Blog Post Author Biography: Dr. Cameron Powden is an Associate Professor in the Department of Athletic Training at the University of Indianapolis. Dr. Powden’s interests include the investigation of clinically relevant interventions for ankle sprains and chronic ankle instability.
Citation: Powden CJ, Koldenhoven RM, Simon JE, et al. Participant-Level Analysis of the Effects of Interventions on Patient-Reported Outcomes in Patients With Chronic Ankle Instability. Journal of Sport Rehabilitation. 2023;32(2):124-132. DOI: 10.1123/jsr.2022-0053
Take-to-the-clinic message: This investigation matches previous literature indicating that the available chronic ankle instability (CAI) interventions are capable of improving self-reported ankle function, global well-being, and injury-related fear at the group level for patients with CAI. This study uniquely assessed individual level responses of patients with CAI to multimodal interventions. Between 13.8% and 53.3% of patients demonstrated improvements, for individual patient-reported outcomes (PROs), that exceeded the minimal detectable change (MDC) of the measure. These findings signify that individually, we may hope to only have about half of our patients have meaningful improvements following intervention.
Background: CAI intervention studies have often focused on improving physical impairments of the ankle complex. Recently, increased emphasis has been placed on the sensory-perceptual impairments associated with CAI. This has resulted in CAI investigations examining the health-related quality of life (HRQoL) through PROs of those with CAI, and the influence of intervention on such PROs. While most studies have assessed self-reported ankle function and through the lens of group level response, there is a need to investigate the impact of interventions on other aspects of HRQoL (such as global well-being and injury-related fears) and the individual level response to treatment within those with CAI.
Purpose: To evaluate improvements in multiple domains of HRQoL, self-reported ankle function, global well-being, and injury-related fear, following multimodal interventions in patients with CAI by using group- and participant-level responder analyses.
Methods: A secondary analysis was completed on a compiled data set of original, participant-level data from seven previously published investigations. Each of the investigations investigated self-reported function in patients with CAI. A total of 136 physically active individuals with self-reported CAI were included in the analysis. These individuals underwent a wide range of multimodal interventions that ranged from 1 to 6 weeks in length, 1 to 12 supervised sessions, and may have included a home intervention component. PROs included were the Foot and Ankle Ability Measure (FAAM) ADL and Sport, Tampa Scale of Kinesiophobia-11 (TSK-11), Fear Avoidance Belief Questionnaire (FABQ) and the Disablement in the modified Physically Active Scale (mDPA) physical summary component (PSC) and the mental summary component (MSC). The research team examined preintervention to postintervention changes in each PRO, as well as effect sizes (ES) and individual-level response rates through changes exceeding published MDCs.
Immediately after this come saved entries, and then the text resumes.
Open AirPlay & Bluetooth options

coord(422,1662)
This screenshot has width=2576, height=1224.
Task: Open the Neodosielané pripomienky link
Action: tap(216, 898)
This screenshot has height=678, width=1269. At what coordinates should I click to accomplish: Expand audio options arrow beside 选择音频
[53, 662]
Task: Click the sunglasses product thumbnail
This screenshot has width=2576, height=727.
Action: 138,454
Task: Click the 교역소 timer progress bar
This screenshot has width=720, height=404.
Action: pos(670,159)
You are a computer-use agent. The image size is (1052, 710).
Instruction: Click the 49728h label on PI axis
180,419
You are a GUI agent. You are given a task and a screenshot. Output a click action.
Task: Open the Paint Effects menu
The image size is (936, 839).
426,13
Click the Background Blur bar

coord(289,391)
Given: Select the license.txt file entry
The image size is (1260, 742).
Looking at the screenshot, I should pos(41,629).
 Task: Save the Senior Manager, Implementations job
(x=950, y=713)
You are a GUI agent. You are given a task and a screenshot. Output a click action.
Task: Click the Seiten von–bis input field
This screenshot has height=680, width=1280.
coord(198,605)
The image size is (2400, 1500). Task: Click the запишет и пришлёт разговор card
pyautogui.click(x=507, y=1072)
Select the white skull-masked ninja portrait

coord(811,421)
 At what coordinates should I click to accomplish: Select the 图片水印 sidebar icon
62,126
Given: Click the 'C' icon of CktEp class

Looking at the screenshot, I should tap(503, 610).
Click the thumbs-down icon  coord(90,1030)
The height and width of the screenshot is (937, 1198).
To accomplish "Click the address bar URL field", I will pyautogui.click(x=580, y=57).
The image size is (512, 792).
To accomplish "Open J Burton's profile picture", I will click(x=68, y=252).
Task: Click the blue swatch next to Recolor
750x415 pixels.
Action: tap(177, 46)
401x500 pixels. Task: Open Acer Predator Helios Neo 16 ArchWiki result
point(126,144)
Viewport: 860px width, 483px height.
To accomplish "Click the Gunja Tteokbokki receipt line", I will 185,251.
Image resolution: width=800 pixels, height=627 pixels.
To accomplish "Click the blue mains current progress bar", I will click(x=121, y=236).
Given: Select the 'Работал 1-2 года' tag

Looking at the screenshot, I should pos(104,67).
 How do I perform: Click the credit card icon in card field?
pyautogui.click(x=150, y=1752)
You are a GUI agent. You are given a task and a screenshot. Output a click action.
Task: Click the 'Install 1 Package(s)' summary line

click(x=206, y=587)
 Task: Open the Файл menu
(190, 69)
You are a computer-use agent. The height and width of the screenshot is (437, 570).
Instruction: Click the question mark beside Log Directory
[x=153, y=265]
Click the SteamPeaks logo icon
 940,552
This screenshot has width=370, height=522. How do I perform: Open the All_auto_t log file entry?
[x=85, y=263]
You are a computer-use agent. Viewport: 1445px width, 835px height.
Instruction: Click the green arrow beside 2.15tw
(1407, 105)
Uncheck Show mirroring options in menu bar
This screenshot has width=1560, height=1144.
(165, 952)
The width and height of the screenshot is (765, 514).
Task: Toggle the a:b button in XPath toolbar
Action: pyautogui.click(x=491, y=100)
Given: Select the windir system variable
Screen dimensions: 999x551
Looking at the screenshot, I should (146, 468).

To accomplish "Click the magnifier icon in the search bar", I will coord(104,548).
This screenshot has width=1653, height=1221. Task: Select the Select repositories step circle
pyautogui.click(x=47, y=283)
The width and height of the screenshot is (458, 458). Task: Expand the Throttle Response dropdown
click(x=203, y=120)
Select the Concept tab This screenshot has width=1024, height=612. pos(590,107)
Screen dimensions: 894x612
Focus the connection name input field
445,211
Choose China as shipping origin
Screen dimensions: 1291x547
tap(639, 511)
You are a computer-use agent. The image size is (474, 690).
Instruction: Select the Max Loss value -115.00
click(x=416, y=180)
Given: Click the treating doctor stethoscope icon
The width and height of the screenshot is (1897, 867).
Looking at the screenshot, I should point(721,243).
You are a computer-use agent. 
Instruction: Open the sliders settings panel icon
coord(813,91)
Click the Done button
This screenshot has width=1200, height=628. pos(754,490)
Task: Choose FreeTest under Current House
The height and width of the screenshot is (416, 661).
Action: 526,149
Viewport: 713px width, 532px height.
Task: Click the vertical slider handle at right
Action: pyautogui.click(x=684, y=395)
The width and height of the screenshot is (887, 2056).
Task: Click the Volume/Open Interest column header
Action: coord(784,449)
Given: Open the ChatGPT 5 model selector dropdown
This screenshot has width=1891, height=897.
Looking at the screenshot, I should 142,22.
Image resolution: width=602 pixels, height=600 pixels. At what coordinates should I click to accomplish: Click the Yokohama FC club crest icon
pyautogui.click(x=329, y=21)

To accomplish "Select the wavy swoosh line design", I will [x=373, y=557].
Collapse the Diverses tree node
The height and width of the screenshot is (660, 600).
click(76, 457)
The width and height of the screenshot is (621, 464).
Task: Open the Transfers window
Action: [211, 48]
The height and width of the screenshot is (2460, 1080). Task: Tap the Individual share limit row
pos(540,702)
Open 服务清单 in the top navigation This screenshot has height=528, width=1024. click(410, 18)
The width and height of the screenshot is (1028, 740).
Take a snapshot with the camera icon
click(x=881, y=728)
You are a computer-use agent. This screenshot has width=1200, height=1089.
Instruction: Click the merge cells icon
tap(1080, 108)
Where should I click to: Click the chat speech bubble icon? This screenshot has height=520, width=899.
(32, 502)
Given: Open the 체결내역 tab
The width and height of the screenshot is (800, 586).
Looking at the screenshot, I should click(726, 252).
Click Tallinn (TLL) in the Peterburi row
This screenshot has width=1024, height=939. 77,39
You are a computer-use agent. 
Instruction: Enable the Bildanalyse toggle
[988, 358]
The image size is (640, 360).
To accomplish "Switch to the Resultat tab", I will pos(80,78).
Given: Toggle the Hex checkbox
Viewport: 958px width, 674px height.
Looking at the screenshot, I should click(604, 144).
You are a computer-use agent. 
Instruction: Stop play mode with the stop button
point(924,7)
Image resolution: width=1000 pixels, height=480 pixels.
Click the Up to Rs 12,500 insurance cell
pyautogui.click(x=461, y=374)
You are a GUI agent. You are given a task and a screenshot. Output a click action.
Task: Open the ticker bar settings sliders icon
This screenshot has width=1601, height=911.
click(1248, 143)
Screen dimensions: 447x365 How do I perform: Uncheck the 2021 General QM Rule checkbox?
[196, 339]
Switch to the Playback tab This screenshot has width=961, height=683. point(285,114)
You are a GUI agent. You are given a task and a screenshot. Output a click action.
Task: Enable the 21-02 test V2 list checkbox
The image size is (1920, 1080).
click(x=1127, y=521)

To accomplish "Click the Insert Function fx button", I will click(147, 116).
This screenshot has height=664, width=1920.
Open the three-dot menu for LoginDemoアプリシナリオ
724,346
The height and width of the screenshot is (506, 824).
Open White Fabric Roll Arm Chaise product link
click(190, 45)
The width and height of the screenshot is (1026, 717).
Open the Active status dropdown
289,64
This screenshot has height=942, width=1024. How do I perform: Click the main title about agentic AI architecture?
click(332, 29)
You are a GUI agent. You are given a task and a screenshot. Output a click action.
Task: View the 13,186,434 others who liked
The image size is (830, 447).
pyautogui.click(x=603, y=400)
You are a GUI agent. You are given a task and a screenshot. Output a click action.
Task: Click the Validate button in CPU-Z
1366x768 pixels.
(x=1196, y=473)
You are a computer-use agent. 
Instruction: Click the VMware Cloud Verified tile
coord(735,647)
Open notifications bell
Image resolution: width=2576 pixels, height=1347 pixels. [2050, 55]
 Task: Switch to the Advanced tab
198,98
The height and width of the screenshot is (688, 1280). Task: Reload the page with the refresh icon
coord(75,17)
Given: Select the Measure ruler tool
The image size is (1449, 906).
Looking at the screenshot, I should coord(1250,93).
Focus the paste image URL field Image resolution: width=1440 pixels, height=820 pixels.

Results: There was significant improvement in ankle-specific function following intervention that was associated with strong ESs and responder rates of 39.0% to 53.3%. There was a significant reduction in injury-related fear following intervention that was associated with moderate to strong effects and responder rates of 13.8% to 51.4%. Finally, there was a significant improvement in global well-being that was associated with strong effects and responder rates of 31.3%.
Rolling the field forward: This investigation is part of the expanding evidence regarding interventions for those with CAI. It builds on previous multimodal intervention studies by combining various intervention protocols to allow for robust group and individual level analysis. The findings indicate that patients with CAI exhibit holistic HRQoL improvements following varied interventions. This investigation continues the exploration into individual-level responses within the CAI population. Further research is needed to better understand the clinical impact of this new form of analysis. Lastly, to enhance the ability to examine CAI interventions, at the group and individual level, there is a need to identify common clinician-, laboratory-, and patient-oriented outcome measures to allow for robust and comparative analysis.
Question for the researchers: What interventions would be beneficial for CAI patients to enhance aspects of HRQoL? How do researchers and clinicians work to develop common outcome measures to explore? Can the individual level responder analysis be used in clinical practice to examine patient progress?